> [EXERCISE INSTRUCTIONS] Would you please return every line from the listing that contains the word "Select"?

> [INFORMATION SHOWN]
----

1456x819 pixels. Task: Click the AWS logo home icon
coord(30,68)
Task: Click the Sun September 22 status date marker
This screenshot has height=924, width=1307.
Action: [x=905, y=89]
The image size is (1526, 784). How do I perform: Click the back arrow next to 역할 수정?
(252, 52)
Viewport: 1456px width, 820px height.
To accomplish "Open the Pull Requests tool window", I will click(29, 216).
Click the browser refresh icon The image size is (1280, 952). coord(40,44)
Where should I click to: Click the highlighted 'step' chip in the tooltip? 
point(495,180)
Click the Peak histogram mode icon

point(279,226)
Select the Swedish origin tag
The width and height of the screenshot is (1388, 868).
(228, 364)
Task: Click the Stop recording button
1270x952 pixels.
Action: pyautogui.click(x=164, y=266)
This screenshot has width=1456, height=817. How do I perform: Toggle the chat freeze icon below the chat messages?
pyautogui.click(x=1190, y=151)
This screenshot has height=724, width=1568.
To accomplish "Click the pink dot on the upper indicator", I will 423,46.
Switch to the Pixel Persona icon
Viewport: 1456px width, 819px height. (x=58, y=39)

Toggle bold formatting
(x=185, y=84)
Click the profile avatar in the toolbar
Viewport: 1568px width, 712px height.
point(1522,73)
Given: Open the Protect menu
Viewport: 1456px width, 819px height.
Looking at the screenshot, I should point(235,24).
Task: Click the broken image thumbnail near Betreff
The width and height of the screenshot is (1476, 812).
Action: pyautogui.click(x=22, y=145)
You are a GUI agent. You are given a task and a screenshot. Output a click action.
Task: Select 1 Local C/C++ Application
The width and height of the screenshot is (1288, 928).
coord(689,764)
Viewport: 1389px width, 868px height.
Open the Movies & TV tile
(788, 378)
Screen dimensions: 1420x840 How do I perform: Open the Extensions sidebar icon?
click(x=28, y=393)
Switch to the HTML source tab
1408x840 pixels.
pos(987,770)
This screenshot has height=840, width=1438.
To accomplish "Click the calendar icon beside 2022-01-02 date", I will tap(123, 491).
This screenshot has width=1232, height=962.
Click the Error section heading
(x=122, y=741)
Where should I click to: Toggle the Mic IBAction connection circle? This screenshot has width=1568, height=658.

----

> [RESULT]
Select the Swedish origin tag
Task: Select 1 Local C/C++ Application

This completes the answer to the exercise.